La respuesta del Señor ante esos insultos es elocuente: no se defiende. Su reinado es el de quien se entrega y solo así comienza la salvación. Jesús «quiere cumplir la voluntad del Padre hasta el final y establecer su reino, no con las armas y la violencia, sino con la aparente debilidad del amor que da la vida. El reino de Dios es un reino completamente distinto a los de la tierra»[3]. Esa «aparente debilidad» es la que conquista la libertad de las almas. Es la fragilidad del Señor la que infunde la vida en el mundo y en las gentes, la que sabe sacar bien del mal, la que infunde la gracia sin imponerse.
Quizá fue precisamente esa «debilidad» la que conquistó el corazón del «buen ladrón». Mientras su compañero de fechorías desafiaba a Jesús y le pedía que les salvara de la cruz, él se atrevió a hacer una súplica más audaz: «Acuérdate de mí cuando llegues a tu Reino» (Lc 23,42). Había reconocido su reinado, pero sabía que no era de este mundo. Por eso se dirige a él, para que, allá donde ejerza su poder, se acuerde de su compañero de agonía. Y lo que obtiene de ese Rey es mucho más de lo que podía imaginar: «En verdad te digo: hoy estarás conmigo en el Paraíso» (Lc 23,43).

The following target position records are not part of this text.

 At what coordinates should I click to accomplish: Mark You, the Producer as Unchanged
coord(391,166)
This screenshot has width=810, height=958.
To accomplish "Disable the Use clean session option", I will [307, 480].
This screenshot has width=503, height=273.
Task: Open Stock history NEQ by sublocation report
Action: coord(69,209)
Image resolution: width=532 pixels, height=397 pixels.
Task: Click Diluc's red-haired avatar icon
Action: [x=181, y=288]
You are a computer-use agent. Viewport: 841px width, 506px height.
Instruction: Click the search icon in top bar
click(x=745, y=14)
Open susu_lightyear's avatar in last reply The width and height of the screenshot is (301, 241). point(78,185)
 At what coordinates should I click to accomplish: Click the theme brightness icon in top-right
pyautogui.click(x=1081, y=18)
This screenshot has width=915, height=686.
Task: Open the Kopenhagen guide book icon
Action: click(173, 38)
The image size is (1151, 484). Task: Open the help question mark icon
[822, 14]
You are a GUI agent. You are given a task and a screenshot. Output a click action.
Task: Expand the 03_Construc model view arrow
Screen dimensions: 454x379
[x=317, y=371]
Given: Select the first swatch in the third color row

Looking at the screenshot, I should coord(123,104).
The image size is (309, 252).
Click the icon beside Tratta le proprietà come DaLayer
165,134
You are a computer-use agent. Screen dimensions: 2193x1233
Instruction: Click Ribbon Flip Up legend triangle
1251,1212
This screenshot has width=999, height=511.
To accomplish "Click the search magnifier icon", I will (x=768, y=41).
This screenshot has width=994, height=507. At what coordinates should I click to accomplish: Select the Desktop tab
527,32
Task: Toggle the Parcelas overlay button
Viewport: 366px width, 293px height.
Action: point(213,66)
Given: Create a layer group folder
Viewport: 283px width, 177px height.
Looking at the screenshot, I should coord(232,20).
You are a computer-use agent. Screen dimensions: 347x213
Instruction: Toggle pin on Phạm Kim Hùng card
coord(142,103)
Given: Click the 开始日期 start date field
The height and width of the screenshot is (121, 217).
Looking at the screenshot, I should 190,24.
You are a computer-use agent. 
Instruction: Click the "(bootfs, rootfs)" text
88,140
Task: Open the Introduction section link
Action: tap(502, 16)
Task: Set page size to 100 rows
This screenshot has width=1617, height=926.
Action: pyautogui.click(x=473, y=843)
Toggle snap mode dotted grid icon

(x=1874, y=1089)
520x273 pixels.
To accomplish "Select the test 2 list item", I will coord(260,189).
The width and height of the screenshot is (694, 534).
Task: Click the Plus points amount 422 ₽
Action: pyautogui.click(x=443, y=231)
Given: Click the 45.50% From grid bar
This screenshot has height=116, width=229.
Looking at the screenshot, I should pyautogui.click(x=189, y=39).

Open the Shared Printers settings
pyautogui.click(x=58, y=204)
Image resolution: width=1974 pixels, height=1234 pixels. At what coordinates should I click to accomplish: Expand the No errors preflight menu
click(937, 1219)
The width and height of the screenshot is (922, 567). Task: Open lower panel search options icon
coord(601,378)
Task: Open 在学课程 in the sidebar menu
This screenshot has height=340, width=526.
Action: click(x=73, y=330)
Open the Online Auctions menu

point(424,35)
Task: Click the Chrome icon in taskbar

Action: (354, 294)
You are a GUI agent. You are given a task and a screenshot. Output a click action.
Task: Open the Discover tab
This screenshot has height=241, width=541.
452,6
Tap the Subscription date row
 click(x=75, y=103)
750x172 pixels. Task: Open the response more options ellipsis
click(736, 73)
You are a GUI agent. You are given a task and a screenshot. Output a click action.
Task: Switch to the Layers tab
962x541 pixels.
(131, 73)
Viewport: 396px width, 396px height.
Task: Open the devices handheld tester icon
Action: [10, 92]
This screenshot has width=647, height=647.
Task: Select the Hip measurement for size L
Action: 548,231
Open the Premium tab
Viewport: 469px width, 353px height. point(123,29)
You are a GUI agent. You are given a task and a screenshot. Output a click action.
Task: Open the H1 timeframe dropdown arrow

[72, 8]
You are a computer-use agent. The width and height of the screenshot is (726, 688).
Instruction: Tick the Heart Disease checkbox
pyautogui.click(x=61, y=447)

CADA CRISTIANO está llamado a ser Cristo que pasa entre los hombres. Mirar al Señor en la cruz nos impulsa a darnos como él. Su ejemplo nos lleva a amar sin condiciones. Quien se entrega depone las armas, renuncia a defenderse. De ese modo, aprendemos a escuchar sin imponernos, a valorar lo bueno de cada persona, a ofrecer el propio tiempo y la alegría que tenemos dentro sin esperar nada a cambio.
En ese reinado de Cristo frente a los que se burlaban de él descubrimos que de poco vale que pretendamos tener razón o salirnos con la nuestra; incluso el bien que hacemos pierde peso si no nos mueve un sincero afán de servir, como Cristo en su Pasión. «Servicio. ¡Cómo me gusta esta palabra! –decía san Josemaría–. Servir a mi Rey y, por él, a todos los que han sido redimidos con su sangre. ¡Si los cristianos supiésemos servir! Vamos a confiar al Señor nuestra decisión de aprender a realizar esta tarea de servicio, porque solo sirviendo podremos conocer y amar a Cristo, y darlo a conocer y lograr que otros más lo amen»[4].
El arcángel san Gabriel predijo a María que su Hijo reinaría para siempre. Ella creyó antes de darlo al mundo. Más adelante, no sin perplejidades, comprendería qué tipo de realeza era la de Jesús. Le podemos pedir a nuestra Madre que comprendamos y vivamos, siempre con mayor profundidad, aquella manera suave con la que reina su Hijo.
[1] San Josemaría, Es Cristo que pasa, n. 181.
[2] Francisco, Ángelus, 25-XI-2018.
[3] Benedicto XVI, Homilía, 25-XI-2012
[4] San Josemaría, Es Cristo que pasa, n. 182.